§ **What the task requires**
Copy the Whistleblower Act passage from "Hoskins maintains that" to "a contrary conclusion.", swapping "unpublished" for "unreported".

§ **Source text**
======
Defendants maintain that Hoskins cannot recover under the Whistleblower Act against the individual defendants because there is no private right of action against them. They also argue that KISD is not liable under the Act because Hoskins does not fall within the definition of "whistleblower."

A

All defendants except KISD are entitled to dismissal of Hoskins' Whistleblower Act claim. As a matter of law, they cannot be liable under the Act in a suit brought by a private party. The Whistleblower Act "does not create a cause of action against employees of a public agency. Instead, the statute creates a cause of action against state local or governmental agencies." Rodriguez v. Laredo Indep. Sch. Dist., 82 F. Supp.2d 679, 688 (S.D. Tex. 2000), reconsideration denied, 143 F. Supp.2d 727 (S.D. Tex. 2001); accord Thompson v. City of Arlington, Tex., 838 F. Supp. 1137, 1153 (N.D. Tex. 1993) (McBryde, J.); Tex. Dep't of Human Servs. v. Green, 855 S.W.2d 136, 142 (Tex.App. 1993, writ denied).

Cf. Whistleblower Act § 554.008 (addressing suit by Attorney General or appropriate prosecuting attorney to collect civil penalty and limitation of liability of supervisor or other individual for civil penalty that, once assessed, is to be deposited into state treasury).

Hoskins maintains that there is no clear, binding precedent on the issue of individual liability and that the only Texas appellate court that has addressed the issue in a case that is on all fours with the present one has held that individuals can be held liable. That opinion, Dallas Independent School District v. Lee, 1999 WL 682052, at *2-3 (Tex.App. Sept. 2, 1999) (not designated for publication), is unpublished, however, and therefore lacks precedential value. See Tex. R. App. P. 47.7 ("Opinions not designated for publication . . . have no precedential value[.]") Federal cases interpreting the Whistleblower Act, including a published decision by a member of this court, have reached a contrary conclusion.
======
§ **Page and screen pointing data**

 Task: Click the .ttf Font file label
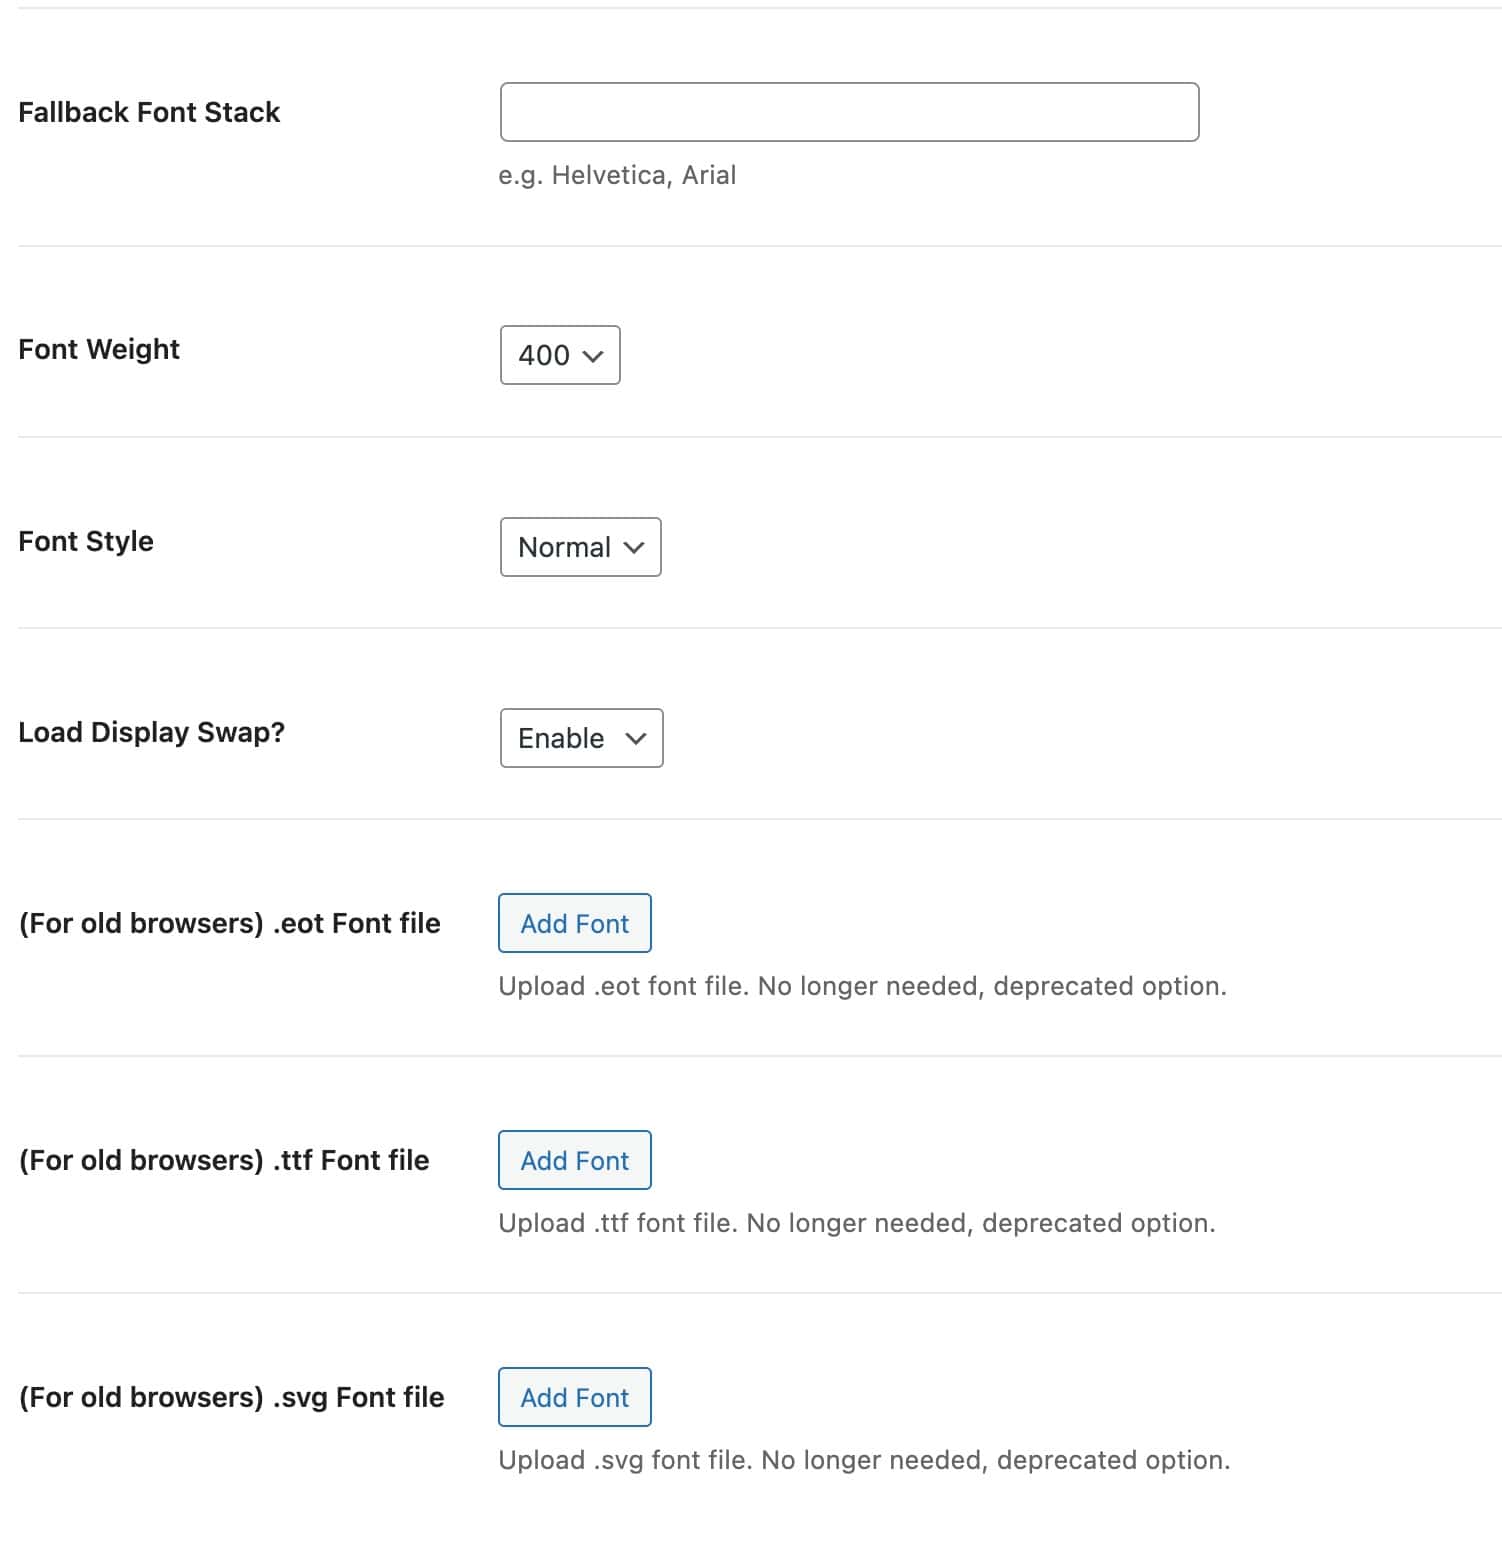click(224, 1160)
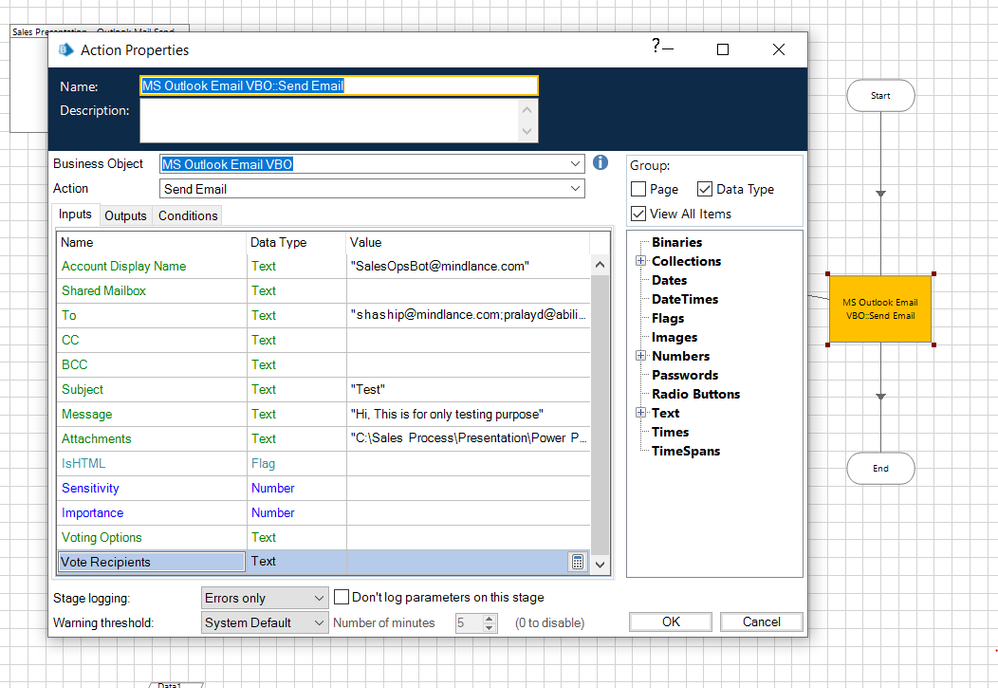The image size is (998, 688).
Task: Select the Start stage on canvas
Action: (880, 96)

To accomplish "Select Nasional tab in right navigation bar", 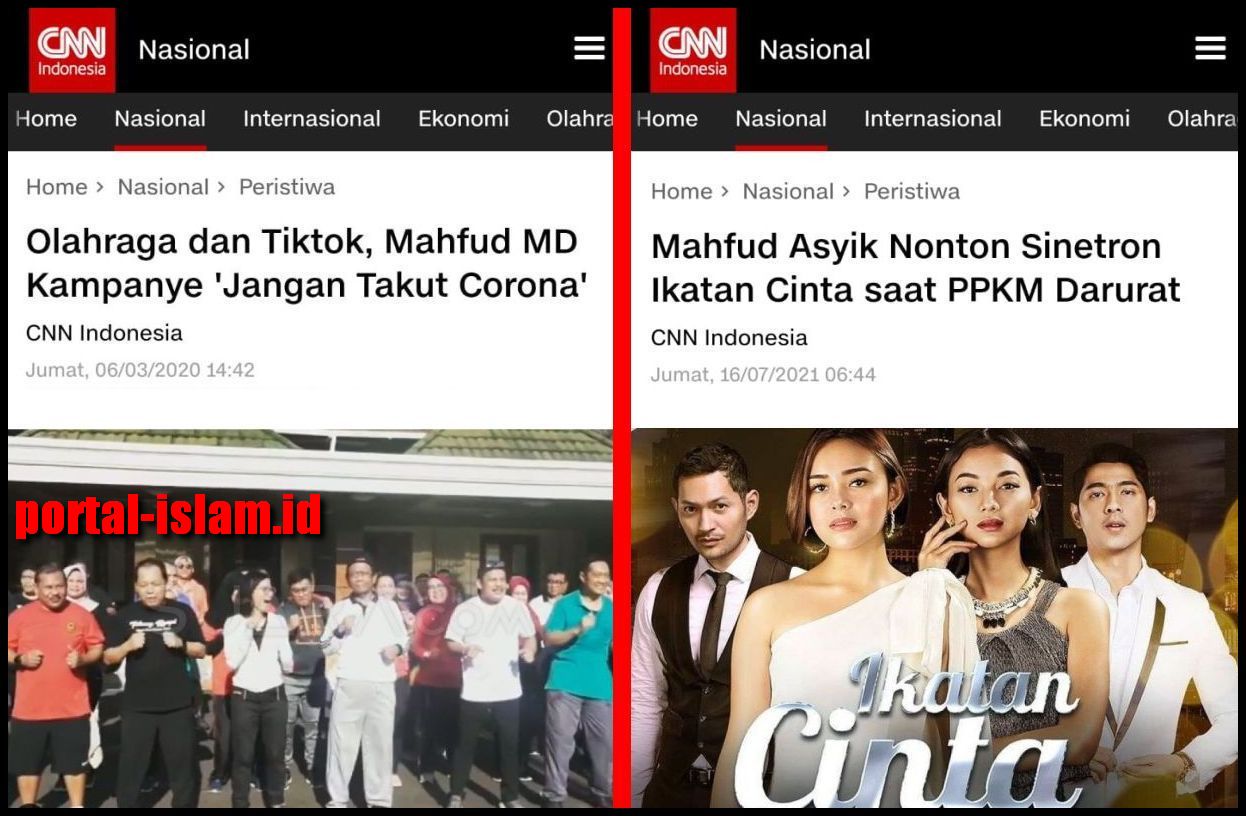I will 781,119.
======
§ **Answer to the exercise**
Hoskins maintains that there is no clear, binding precedent on the issue of individual liability and that the only Texas appellate court that has addressed the issue in a case that is on all fours with the present one has held that individuals can be held liable. That opinion, Dallas Independent School District v. Lee, 1999 WL 682052, at *2-3 (Tex.App. Sept. 2, 1999) (not designated for publication), is unreported, however, and therefore lacks precedential value. See Tex. R. App. P. 47.7 ("Opinions not designated for publication . . . have no precedential value[.]") Federal cases interpreting the Whistleblower Act, including a published decision by a member of this court, have reached a contrary conclusion.